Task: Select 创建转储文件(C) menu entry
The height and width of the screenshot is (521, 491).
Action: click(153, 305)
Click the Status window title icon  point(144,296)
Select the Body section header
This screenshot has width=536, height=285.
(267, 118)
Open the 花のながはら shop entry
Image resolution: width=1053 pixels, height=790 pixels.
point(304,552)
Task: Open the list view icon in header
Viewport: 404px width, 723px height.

________________

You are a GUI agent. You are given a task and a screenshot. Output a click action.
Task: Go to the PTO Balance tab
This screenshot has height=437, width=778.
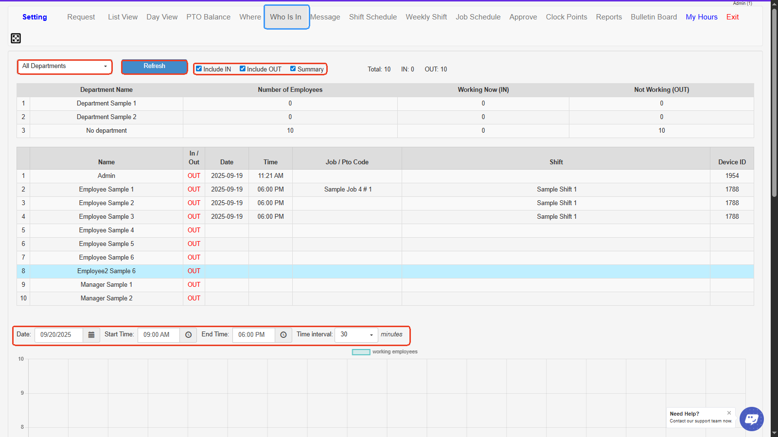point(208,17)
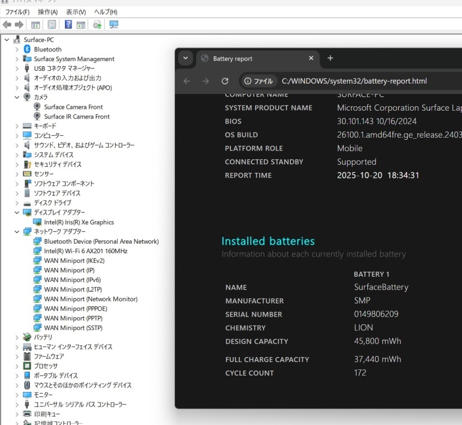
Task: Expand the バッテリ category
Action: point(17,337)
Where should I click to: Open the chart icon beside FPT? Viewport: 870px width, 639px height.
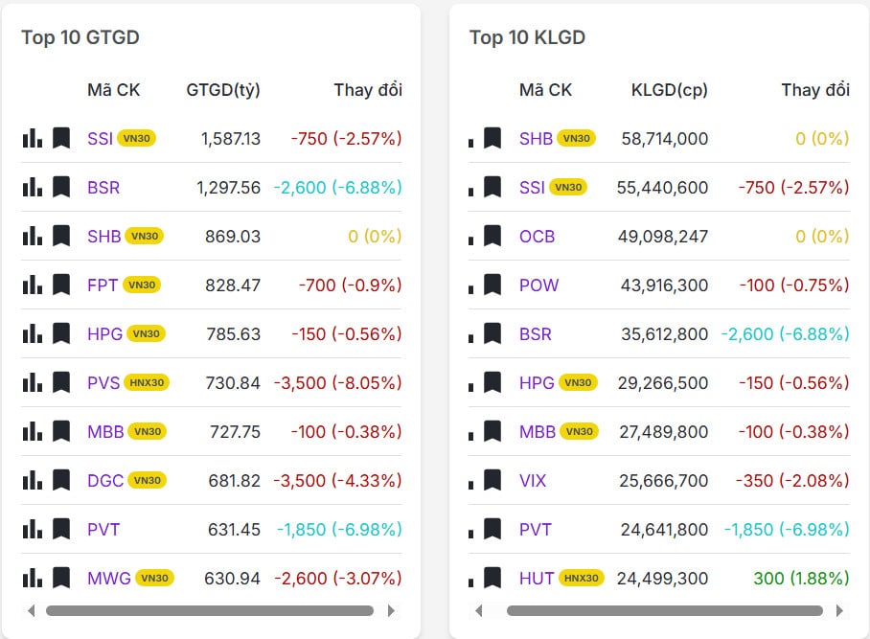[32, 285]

________________

Your answer should consist only of the number of lines in the entries above that include "header".

RESPONSE TO THIS EXERCISE ->
2